In the entries below, find the line with "Viewport: 880px width, 495px" and transcribe it and every line after it exactly, through the last line, without pictures.

========

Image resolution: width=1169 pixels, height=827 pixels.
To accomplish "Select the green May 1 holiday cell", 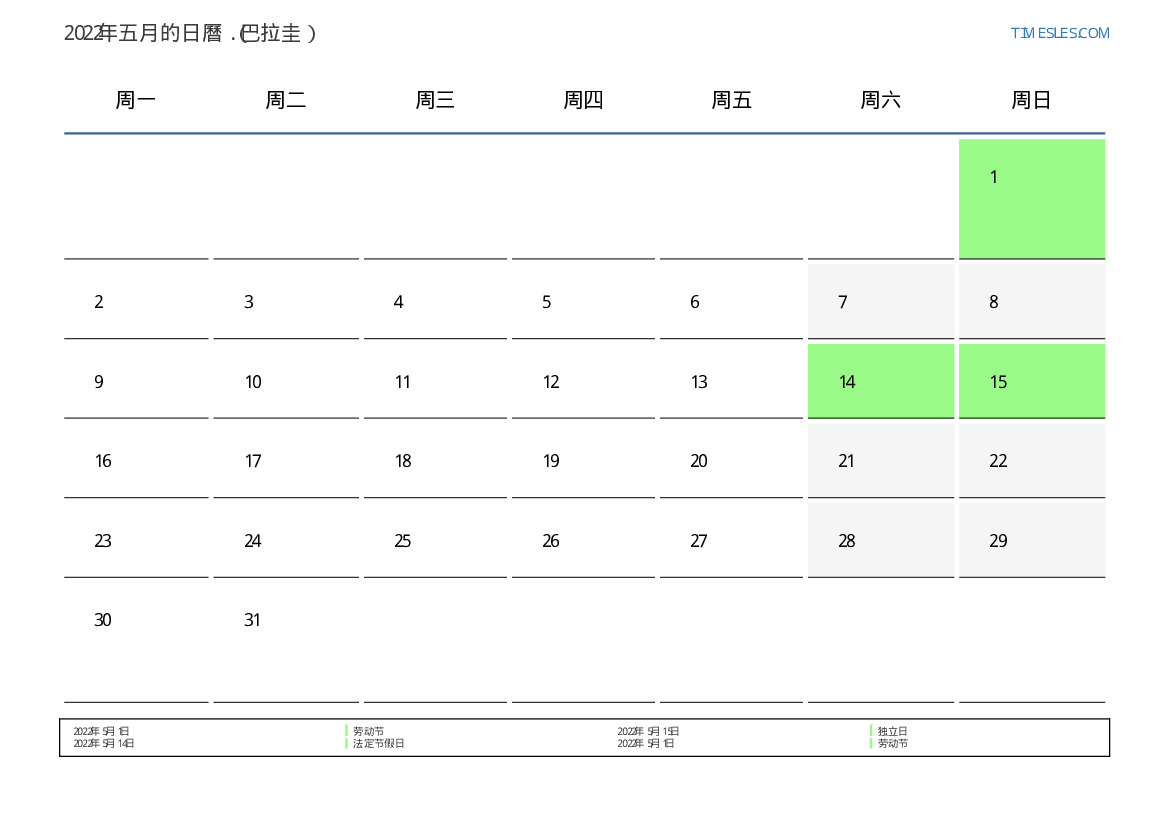I will pos(1031,198).
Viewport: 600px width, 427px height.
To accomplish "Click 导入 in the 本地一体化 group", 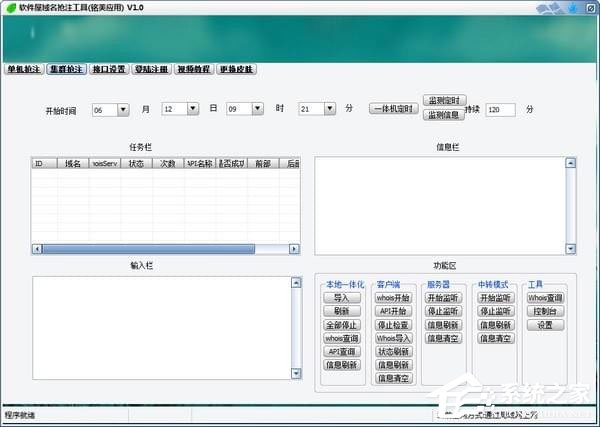I will pos(341,298).
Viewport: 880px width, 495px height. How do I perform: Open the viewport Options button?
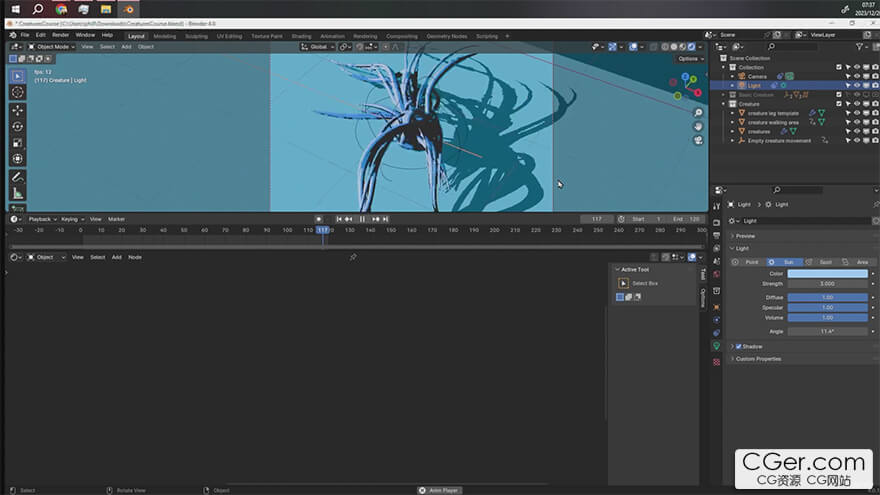(x=689, y=59)

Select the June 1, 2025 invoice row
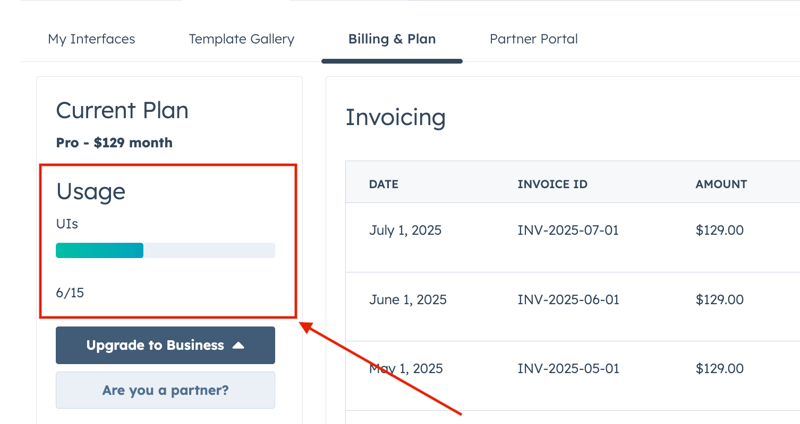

========

## Response for this exercise
Viewport: 880px width, 495px height. How do I perform: Open the viewport Options button?
(x=689, y=59)

Select the June 1, 2025 invoice row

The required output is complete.